Presumably everyone is to be seated in a line. The $k$ tutors divide the students into $k+1$ possibly empty groups. Each of the internal groups must contain at least one student so that the two tutors on the boundary of the group are not seated next to each other. This accounts for $k-1$ of the students, so we need only divide the remaining $n-k+1$ students into $k+1$ groups. This can be done in
$$ \binom{n+1}{k} $$
ways.
(Imagine seating the remaining students in a line and placing the tutors between them. There are $n-k+1 + k = n+1$ people in total, and we must choose which $k$ of them are tutors.)
Edit:
The reason why your answer is incorrect is that in the case where the first person is a tutor, it is indeed the case that the second person must be a student. But this then accounts for one tutor and one student, so there are now $n-1$ students and $k-1$ tutors which must be placed, which can be done in $F(n-1, k-1)$ ways, not $F(n-1, k)$ ways. You forgot to decrease the number of tutors which must still be placed.

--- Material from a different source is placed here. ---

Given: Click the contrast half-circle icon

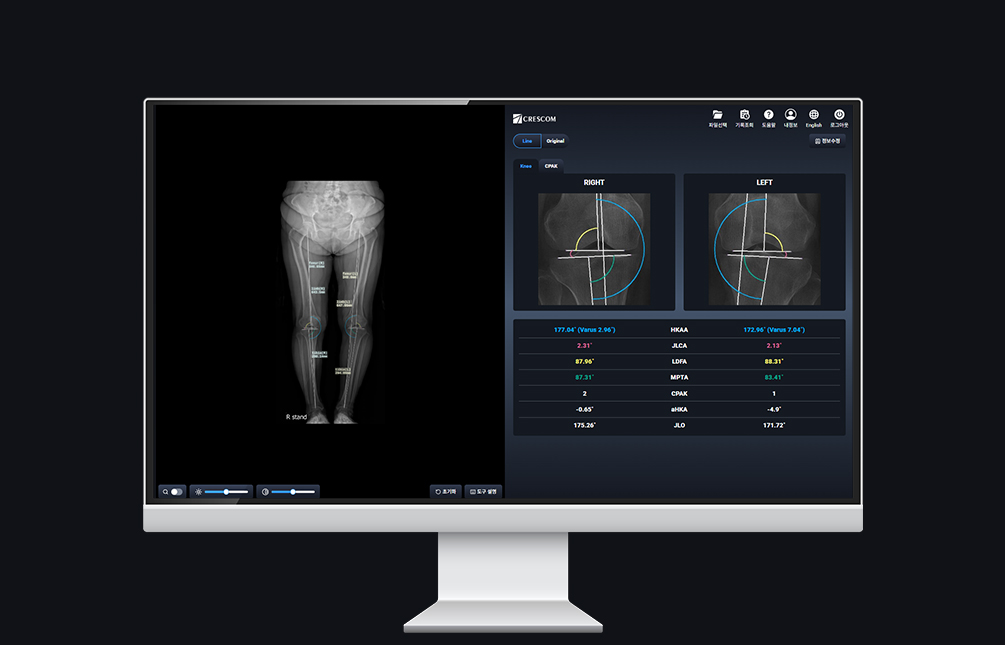Looking at the screenshot, I should (x=265, y=492).
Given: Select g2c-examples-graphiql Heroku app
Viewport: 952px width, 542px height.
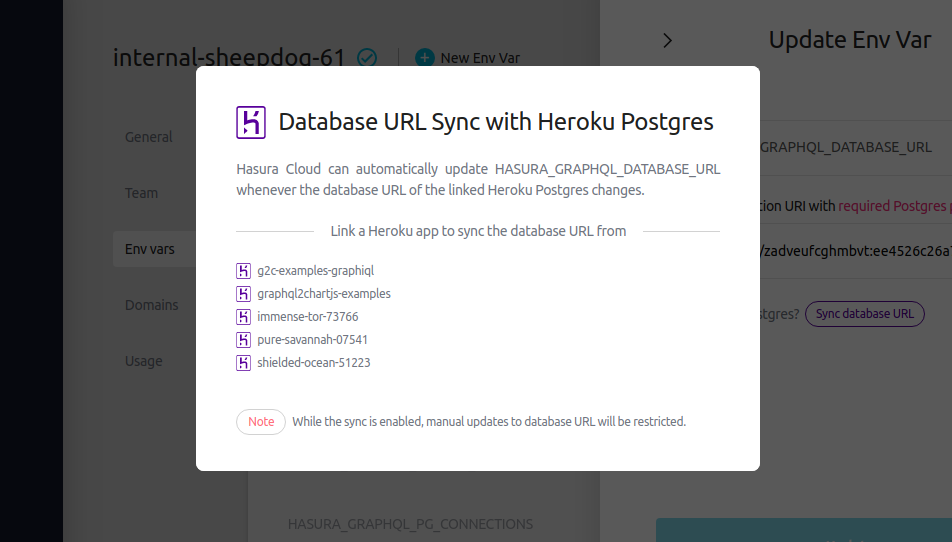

Similarly, if the first person is a student, then there are no restrictions. There are now $n-1$ students and $k$ tutors, and the only restriction is that two tutors can not be seated next to each other, so there are $F(n-1, k)$ ways in which the people can be seated in this case. This gives us that
$$ F(n, k) = F(n-1, k-1) + F(n-1, k). $$
If you want to further divide up the case in which the first person is a student into the cases where the second person is a student, and where the second person is a tutor, then you must remember that if the second person in a tutor, then the third person must be a student, so there are $F(n-2, k) + F(n-2, k-1)$ ways in which the people can be placed in this case, not $F(n-1, k) + F(n, k-1).$